Because, converse to the upbeat mindset I have been spinning lately, I had recently joined some health-related forums online to help navigate my way through a few of the areas of health that were newer to my experience last year. This, even though a decision not to join such discussion forums is something I had spoken out about many times over the years (a point of view that has largely been validated by my recent experiences) which meant I had stoutly avoided joining any condition-related “groups” for many years until that point.
How I could have got into another tail spin…but didn’t
The problem I had found with forums like that, very early on in my recovery-journey (and recently repeated) is that, even when you are having a better day, you can be sure that many people won’t be, rather, quite the opposite, and having these anxiety-driven discussions pop up in your newsfeed isn’t helpful or self-empowering (top tip: if you do join forums, turn off all notifications so that you get to choose when to engage). Important to remember is that no two people presenting with a chronic health condition will share the same symptoms, responses or even personality type and, when you throw all those together, you do tend to get into a minefield of “information” taken as gospel just because a few people share their anecdotes, or even a tail-spin of anxiety and hopeless-feeling emotions. The phrase “misery loves company” always springs to mind and you have to remember that any piece of information you care to share, or seek validation for, will always attract a certain number of people agreeing with, or reaffirming, it on the internet because there are just so many people with different points of view, seeking to find their pack of likeminded people to derive a version of comfort from.
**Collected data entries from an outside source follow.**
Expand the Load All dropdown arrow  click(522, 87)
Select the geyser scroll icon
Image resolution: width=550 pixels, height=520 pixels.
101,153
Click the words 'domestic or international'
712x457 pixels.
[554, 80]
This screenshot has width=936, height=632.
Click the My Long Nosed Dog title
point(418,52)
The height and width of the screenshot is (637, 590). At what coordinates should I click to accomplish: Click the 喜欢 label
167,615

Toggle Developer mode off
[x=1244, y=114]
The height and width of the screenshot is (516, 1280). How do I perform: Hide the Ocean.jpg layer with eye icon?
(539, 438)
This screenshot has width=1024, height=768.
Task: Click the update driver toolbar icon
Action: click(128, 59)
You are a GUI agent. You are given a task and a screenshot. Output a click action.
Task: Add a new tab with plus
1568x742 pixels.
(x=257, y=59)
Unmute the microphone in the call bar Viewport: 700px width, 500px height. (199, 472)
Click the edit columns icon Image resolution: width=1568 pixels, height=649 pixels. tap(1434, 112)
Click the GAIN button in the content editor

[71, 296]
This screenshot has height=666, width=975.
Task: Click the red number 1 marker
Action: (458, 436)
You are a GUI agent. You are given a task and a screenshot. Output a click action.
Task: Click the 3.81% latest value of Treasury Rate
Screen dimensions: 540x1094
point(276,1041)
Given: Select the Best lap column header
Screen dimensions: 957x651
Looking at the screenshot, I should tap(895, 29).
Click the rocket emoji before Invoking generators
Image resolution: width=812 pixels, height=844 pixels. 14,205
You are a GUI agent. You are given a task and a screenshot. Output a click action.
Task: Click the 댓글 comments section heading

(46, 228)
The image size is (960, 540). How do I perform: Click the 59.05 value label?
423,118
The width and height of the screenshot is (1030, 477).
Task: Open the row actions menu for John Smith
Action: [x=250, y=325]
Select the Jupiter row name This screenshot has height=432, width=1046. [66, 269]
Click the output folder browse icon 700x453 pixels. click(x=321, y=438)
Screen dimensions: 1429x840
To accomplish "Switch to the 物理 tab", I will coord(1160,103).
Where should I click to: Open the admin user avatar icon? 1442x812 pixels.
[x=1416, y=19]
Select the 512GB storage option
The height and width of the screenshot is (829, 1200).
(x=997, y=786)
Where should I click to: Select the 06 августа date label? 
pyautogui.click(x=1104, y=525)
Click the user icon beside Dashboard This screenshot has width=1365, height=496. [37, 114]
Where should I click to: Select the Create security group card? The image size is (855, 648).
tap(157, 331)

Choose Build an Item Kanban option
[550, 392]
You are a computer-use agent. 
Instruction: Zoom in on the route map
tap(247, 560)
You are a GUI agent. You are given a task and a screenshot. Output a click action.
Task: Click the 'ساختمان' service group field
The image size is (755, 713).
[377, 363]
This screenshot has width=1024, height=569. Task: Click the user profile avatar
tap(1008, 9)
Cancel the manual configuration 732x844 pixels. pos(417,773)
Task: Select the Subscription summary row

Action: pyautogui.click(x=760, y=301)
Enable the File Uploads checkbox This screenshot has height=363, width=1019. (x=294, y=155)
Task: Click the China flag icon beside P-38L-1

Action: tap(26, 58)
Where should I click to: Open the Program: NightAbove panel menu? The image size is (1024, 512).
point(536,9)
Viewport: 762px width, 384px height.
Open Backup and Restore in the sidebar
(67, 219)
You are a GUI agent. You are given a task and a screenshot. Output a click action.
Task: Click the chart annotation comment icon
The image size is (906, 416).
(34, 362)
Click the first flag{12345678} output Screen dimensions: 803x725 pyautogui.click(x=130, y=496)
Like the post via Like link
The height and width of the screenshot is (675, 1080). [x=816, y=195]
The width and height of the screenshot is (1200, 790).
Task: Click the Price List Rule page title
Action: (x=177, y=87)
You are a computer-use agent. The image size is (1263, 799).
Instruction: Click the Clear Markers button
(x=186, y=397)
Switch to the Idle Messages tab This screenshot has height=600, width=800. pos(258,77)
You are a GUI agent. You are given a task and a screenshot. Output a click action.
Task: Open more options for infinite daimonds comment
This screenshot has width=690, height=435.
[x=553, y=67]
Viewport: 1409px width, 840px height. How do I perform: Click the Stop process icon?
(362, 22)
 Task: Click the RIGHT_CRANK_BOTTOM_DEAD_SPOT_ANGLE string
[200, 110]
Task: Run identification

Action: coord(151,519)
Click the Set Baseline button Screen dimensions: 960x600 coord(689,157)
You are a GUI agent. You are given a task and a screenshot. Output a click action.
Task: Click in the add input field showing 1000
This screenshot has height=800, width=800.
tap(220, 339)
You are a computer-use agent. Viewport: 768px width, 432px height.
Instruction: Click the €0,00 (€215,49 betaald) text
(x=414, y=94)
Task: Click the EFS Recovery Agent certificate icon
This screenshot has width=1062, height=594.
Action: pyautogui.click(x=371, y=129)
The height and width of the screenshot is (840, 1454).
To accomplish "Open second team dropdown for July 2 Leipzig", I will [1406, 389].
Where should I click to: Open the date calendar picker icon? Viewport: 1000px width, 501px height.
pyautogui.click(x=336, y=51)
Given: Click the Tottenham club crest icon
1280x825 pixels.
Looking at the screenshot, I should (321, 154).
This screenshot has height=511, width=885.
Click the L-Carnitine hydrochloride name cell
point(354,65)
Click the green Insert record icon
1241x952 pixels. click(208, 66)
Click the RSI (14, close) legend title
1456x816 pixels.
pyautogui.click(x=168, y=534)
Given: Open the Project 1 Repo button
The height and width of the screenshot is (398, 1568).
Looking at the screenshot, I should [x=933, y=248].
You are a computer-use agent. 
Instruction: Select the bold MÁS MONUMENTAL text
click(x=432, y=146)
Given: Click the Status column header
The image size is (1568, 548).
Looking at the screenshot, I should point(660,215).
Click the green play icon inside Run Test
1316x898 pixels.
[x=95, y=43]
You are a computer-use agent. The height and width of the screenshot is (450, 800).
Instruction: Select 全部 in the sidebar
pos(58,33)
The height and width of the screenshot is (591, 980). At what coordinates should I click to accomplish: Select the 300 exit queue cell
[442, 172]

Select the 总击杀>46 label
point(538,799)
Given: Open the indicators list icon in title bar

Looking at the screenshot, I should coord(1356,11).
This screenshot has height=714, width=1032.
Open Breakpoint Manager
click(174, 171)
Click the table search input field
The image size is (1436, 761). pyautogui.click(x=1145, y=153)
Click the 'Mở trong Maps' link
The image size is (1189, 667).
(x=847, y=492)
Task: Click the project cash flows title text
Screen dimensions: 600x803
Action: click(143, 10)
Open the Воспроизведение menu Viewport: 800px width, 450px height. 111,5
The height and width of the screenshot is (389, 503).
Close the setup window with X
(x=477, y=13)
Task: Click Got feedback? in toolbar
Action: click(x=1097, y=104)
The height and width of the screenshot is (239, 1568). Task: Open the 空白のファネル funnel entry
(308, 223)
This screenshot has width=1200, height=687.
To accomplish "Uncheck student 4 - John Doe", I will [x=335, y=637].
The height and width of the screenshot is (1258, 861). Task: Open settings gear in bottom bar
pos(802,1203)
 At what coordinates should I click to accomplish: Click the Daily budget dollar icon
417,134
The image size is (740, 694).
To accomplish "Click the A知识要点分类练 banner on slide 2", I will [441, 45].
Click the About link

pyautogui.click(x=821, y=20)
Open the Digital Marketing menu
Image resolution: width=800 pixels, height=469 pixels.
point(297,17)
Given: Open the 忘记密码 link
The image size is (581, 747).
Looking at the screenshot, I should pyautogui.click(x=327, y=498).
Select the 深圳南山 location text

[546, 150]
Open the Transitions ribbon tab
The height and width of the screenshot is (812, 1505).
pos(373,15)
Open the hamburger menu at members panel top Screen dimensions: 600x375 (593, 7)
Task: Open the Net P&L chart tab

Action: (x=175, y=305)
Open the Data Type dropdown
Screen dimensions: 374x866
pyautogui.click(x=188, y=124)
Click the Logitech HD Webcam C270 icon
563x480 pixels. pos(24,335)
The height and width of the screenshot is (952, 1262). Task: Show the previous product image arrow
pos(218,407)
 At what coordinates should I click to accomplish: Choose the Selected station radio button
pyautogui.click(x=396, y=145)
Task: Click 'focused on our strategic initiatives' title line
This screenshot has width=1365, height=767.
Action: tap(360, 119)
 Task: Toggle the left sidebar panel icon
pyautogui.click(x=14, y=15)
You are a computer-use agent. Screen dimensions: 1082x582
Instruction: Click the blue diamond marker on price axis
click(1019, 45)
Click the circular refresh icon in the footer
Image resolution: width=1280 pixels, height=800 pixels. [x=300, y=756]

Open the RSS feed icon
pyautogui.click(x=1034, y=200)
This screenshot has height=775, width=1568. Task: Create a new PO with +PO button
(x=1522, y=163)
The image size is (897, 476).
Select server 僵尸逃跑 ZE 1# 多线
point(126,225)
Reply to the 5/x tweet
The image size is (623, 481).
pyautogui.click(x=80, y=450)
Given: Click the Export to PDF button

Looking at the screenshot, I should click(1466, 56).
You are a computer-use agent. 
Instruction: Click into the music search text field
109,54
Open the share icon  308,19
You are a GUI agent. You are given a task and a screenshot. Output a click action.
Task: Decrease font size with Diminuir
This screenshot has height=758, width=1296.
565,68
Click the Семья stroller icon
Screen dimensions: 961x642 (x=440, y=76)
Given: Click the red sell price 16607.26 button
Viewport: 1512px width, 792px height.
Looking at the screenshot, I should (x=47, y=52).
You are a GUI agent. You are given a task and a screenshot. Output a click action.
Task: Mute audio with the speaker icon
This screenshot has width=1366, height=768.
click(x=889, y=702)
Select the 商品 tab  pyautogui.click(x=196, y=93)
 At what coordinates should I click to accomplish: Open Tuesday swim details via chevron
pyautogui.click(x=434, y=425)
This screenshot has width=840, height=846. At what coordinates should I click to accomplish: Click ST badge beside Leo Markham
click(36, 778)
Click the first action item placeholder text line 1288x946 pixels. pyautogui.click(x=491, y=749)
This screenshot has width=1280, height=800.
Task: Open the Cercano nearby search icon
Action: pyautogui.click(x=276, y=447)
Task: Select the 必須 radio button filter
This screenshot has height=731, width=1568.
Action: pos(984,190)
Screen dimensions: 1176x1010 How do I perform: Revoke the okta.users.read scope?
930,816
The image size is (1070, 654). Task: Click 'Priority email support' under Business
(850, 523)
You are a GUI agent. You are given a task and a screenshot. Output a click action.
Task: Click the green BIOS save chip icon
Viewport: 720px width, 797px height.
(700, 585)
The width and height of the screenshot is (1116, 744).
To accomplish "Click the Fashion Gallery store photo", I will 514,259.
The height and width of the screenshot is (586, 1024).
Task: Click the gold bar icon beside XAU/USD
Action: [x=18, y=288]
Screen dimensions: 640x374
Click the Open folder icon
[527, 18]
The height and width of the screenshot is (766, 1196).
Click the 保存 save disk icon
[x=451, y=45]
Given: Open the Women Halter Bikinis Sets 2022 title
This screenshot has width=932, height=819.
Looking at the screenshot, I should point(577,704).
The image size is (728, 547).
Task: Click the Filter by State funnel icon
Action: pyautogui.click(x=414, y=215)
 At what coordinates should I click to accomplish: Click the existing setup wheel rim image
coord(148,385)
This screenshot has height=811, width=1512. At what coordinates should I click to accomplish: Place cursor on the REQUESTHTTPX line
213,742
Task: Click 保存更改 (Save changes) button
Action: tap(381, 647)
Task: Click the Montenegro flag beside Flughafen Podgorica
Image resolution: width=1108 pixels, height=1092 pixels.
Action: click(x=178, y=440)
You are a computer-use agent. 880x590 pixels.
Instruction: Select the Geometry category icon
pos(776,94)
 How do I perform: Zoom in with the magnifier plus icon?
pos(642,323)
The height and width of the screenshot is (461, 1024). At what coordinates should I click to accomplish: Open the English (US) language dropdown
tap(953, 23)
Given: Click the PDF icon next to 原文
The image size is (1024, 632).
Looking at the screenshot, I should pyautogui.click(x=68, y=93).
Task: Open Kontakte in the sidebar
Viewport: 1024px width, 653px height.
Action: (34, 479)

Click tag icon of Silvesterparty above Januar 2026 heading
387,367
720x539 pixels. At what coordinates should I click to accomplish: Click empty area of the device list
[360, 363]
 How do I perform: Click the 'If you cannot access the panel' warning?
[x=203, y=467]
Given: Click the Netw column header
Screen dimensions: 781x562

Another pitfall is that, in my opinion, the mindset of allergy and food elimination tends to be too fixed and long-termist in its approach, as in, to make the target food “bad” and assume a lifetime of avoidance from now on. Many of the recommended substitute diets simply don’t measure up as healthy, balanced or even viable diets, in my opinion, and I don’t subscribe to the point of view that such balance is expendable, or that an intolerance right now necessarily means a lifetime of avoidance. With oxalates in particular, I have reached a personal hypothesis that a tendency to hoard oxalates is a protective instinct by the body (as I have alluded to before) and therefore, if you can work on not feeling so “under threat” in life, the problem may very well recede. Becoming hyper-compulsive in following some sort of avoidance diet, or hypervigilant about food and exposures in general, is not the short way to feeling more supported and safe in this world!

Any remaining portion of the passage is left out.